Поняв, что ноги вывели его к обрыву, спустился к реке. Посидел немного у лодки, оглаживая скользкие от влаги бока, и сдернул в воду – поплыл в Гнаденталь.

Возможно, Гнаденталь изменился за эти годы, а возможно, и нет. Постепенно привыкая к приятной легкости движений, Бах шагал по улицам. Но ни знакомые дома, ни главная площадь, где витали призраки сожженных карагачей, ни сельсовет, где бдел когда-то ночи напролет неспящий Гофман, – ничто не вызвало в душе шевеления чувств.

Бах пересек Гнаденталь и вышел в степь. Прошагал Суходолом до Солдатского ручья. По Лакричному бережку – до байрака Трех волов. Через Ежевичную яму и Комариную лощину – до Мельничной горки и озера Пастора с лежащей неподалеку Чертовой могилкой. И – направился дальше.

Он шел по степи, и ковыльные стебли гладили его колени и голени. Ноги не уставали нести его тело, спина была пряма, поступь – легка, голова – высоко поднята. Ночь все не кончалась, а завешенное тучами небо опускалось все ниже, обещая грозу.

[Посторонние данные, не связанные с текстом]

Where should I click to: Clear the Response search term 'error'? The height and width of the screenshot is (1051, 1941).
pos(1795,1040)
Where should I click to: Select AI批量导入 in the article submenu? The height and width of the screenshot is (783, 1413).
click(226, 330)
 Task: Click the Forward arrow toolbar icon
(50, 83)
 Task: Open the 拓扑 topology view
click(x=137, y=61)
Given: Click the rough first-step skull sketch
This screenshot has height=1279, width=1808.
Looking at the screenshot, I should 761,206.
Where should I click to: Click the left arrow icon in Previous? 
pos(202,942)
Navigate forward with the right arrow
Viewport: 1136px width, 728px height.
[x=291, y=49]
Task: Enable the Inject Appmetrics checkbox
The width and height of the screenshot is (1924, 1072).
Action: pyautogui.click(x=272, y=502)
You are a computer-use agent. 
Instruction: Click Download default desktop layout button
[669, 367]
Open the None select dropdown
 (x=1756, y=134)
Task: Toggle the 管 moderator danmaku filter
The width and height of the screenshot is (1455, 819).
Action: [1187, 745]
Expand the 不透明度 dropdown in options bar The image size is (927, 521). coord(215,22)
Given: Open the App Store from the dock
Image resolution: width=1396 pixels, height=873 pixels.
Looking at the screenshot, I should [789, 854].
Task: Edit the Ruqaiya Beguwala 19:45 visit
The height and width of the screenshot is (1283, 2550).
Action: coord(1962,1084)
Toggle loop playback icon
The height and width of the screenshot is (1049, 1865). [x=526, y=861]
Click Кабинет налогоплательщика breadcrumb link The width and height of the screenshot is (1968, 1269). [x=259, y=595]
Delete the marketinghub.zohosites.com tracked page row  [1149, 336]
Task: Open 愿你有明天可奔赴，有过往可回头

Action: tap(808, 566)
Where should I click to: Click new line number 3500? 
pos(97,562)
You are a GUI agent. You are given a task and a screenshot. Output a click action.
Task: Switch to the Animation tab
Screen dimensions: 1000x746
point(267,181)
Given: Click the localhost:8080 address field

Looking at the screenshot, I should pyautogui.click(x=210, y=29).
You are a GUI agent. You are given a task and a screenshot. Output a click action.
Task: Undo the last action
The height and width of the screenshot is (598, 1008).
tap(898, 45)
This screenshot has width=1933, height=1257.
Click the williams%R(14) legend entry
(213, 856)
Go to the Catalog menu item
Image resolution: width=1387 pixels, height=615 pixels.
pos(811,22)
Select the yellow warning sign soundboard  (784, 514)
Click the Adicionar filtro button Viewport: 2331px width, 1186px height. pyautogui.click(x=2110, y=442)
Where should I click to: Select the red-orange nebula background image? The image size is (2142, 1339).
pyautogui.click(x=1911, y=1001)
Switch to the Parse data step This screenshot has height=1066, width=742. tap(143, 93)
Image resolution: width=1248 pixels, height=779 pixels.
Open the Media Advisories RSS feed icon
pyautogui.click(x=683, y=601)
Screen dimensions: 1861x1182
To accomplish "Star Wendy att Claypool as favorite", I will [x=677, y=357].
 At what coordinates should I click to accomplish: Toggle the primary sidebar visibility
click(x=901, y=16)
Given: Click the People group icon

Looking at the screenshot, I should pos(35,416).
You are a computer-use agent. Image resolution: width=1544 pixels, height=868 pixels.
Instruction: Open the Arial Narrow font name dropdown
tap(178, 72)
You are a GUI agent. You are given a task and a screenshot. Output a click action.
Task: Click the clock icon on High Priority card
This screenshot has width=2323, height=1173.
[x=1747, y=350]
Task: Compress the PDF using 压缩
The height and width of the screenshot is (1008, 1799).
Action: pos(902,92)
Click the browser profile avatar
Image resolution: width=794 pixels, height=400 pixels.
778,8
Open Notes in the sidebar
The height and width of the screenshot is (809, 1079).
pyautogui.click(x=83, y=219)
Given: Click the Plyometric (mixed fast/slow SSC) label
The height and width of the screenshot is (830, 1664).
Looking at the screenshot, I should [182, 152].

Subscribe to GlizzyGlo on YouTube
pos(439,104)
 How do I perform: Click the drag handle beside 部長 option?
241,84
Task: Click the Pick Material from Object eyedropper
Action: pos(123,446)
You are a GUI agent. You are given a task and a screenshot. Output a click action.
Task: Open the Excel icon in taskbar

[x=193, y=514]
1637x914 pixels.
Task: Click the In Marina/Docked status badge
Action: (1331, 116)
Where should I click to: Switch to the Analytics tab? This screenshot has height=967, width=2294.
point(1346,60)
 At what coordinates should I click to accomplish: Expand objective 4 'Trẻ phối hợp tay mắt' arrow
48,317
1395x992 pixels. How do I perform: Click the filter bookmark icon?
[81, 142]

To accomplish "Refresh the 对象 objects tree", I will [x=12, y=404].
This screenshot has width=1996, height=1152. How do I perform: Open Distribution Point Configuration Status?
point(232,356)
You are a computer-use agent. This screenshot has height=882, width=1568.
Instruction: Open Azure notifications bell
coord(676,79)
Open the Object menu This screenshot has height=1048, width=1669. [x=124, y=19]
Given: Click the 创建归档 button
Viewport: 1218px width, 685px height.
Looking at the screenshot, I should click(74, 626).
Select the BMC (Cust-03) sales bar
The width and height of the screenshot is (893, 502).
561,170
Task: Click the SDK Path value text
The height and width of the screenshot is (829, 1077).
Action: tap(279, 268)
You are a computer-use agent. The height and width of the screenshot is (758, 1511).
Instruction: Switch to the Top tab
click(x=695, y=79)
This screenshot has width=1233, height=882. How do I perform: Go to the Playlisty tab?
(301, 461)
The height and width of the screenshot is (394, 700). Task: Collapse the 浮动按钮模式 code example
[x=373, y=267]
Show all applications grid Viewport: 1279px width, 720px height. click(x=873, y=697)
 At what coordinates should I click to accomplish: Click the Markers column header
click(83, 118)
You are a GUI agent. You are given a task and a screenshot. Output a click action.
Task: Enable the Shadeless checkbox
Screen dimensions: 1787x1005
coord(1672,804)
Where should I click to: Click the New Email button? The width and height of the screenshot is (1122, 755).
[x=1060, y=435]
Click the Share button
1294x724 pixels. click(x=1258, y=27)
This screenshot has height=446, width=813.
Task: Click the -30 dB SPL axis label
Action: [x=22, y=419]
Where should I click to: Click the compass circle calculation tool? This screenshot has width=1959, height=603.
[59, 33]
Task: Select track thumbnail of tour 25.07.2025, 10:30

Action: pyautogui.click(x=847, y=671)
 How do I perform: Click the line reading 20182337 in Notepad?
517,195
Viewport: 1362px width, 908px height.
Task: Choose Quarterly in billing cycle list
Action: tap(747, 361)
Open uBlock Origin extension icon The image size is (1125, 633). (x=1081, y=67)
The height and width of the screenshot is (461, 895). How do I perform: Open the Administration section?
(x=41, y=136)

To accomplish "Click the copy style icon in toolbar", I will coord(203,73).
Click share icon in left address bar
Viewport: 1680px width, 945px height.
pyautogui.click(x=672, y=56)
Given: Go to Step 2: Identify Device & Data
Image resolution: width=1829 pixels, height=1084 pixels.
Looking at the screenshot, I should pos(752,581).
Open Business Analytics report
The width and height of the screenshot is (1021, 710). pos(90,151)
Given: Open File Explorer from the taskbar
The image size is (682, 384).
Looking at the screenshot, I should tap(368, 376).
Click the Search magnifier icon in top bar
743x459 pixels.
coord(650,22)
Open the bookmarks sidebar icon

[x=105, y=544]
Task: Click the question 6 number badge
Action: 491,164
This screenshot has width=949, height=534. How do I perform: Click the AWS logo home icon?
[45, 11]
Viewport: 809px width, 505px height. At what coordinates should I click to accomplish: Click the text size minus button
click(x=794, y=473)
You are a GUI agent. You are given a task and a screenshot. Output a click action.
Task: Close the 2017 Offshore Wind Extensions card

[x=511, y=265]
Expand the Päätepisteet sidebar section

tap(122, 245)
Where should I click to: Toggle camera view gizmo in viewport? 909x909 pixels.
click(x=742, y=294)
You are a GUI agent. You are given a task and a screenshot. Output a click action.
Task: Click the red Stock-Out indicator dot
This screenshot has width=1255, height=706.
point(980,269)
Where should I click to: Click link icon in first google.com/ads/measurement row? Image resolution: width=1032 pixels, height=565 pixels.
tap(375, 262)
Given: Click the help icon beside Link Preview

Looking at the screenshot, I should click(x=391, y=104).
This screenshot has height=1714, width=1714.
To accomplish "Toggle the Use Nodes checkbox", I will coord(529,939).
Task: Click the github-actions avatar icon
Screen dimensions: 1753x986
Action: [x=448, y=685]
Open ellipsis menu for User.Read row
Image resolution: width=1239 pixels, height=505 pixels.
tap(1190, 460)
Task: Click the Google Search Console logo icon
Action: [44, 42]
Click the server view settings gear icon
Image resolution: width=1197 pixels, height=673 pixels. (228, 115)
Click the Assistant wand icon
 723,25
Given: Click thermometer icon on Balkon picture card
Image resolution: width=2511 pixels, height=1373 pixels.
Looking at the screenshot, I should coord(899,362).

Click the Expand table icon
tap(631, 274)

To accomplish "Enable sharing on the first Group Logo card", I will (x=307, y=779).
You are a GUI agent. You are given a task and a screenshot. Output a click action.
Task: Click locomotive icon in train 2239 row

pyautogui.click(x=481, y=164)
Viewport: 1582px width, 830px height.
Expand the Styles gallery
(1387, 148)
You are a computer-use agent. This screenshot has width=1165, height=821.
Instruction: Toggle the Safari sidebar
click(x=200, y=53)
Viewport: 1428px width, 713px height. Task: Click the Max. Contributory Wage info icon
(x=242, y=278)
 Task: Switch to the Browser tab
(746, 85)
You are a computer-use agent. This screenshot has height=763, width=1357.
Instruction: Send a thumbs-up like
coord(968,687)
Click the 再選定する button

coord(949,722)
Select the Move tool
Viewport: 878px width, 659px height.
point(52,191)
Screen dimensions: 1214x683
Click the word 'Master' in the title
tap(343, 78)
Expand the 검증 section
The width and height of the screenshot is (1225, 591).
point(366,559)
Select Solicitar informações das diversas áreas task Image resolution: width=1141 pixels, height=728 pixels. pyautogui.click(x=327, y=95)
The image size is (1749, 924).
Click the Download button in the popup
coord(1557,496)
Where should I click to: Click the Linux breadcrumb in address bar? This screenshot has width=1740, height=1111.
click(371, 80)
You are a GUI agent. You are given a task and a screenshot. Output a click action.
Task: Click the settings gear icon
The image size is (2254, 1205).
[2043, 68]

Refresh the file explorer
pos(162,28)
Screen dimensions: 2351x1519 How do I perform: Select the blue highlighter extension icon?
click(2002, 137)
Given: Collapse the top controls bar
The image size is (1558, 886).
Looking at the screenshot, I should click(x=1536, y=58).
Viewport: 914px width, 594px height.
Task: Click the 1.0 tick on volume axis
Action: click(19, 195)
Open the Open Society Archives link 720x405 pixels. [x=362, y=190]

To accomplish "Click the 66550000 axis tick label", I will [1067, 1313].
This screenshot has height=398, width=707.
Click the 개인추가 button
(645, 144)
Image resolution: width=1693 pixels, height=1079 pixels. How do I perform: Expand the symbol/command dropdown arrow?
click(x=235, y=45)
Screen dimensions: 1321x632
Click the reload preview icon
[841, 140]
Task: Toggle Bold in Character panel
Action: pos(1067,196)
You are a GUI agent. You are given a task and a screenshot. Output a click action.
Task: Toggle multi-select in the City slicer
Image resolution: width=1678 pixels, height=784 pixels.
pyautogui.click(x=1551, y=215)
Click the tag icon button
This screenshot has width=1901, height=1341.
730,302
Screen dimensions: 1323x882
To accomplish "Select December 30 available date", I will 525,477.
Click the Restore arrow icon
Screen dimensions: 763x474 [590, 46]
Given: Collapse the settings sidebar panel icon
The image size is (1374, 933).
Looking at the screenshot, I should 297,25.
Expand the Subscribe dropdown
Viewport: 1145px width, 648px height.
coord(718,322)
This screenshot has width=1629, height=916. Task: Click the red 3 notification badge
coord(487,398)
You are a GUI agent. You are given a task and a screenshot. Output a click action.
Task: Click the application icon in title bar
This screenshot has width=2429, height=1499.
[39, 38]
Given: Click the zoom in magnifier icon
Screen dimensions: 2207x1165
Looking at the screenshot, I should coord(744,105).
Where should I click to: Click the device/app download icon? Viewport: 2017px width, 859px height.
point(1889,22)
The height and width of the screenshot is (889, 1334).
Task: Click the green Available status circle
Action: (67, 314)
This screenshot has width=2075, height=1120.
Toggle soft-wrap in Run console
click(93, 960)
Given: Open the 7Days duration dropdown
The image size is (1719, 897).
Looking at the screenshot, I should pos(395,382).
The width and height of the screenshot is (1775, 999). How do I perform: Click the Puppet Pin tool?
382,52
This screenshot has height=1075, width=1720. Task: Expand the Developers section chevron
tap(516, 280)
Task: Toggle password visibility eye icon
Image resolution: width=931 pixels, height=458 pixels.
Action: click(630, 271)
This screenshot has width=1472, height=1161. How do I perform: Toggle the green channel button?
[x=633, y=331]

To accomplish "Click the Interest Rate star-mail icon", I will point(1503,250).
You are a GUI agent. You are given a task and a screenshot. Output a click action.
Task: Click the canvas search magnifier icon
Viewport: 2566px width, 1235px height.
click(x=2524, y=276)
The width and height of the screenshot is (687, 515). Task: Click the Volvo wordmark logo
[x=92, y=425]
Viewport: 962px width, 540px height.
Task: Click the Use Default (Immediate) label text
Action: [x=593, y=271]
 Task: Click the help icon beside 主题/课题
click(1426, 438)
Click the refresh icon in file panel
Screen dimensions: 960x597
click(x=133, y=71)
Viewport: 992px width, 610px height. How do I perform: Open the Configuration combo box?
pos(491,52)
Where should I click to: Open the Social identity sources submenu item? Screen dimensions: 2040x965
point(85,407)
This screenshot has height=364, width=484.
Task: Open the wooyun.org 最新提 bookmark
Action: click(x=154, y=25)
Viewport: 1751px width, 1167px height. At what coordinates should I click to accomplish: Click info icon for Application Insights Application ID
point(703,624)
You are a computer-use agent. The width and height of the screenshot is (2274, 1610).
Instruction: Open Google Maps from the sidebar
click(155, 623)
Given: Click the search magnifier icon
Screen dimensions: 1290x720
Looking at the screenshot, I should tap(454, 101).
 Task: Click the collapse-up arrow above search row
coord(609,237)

Где-то впереди зашевелилась земля и потекла ему навстречу. В ту же минуту Бах понял: текла не земля – стая волков. Он почуял их запах прежде, чем увидел глаза – десятки и десятки глаз, может, желтых, а может, и не имеющих цвета. Глаза окружили его и потекли сквозь него. Волчьи спины струились вдоль его бедер, волчьи хвосты обмахивали ладони. Облако волчьего дыхания – голодного, жаркого – вошло в Баха и вышло из него. Стая потекла по степи – прочь. А он вновь остался один в степи – без страха.

Бах поднял лицо вверх. Небосвод над ним уже был налит лиловой тяжестью, воздух столь густо пропитан электричеством, что даже смыкание ресниц, казалось, вызывало голубые искры. Разбухшие тучи шуршали, трещали, гудели раскатисто. Одна из них вдруг вспыхнула белым, ахнула страстно и низко – и упала на Баха холодной махиной воды. Струи хлестали его по телу, ноги ощущали подрагивание земли при каждом новом ударе грома. Молнии – желтые, синие, исчерна-лиловые – пыхали все чаще, все ближе, где-то на расстоянии вытянутой руки.

Но не было в сердце Баха ни испуга, ни вдохновения – он смотрел на бушевание стихии равнодушно, безо всякого трепета.

Страха – не было.

Бах отвернулся от грозы и пошел домой.

28

Еще долго после той ночи Бах пытался найти ушедший страх. Заходил в колхозный хлев – в загоны буйных быков – и кормил их солью с рук. Заходил в покровскую больницу – в тифозный барак – и гладил пышущие жаром лбы умирающих. Поднимался на гнадентальскую колокольню и, далеко высунувшись из окна, разглядывал с высоты птичьего полета землю. Страха не было. Похоже, он покинул Баха навсегда.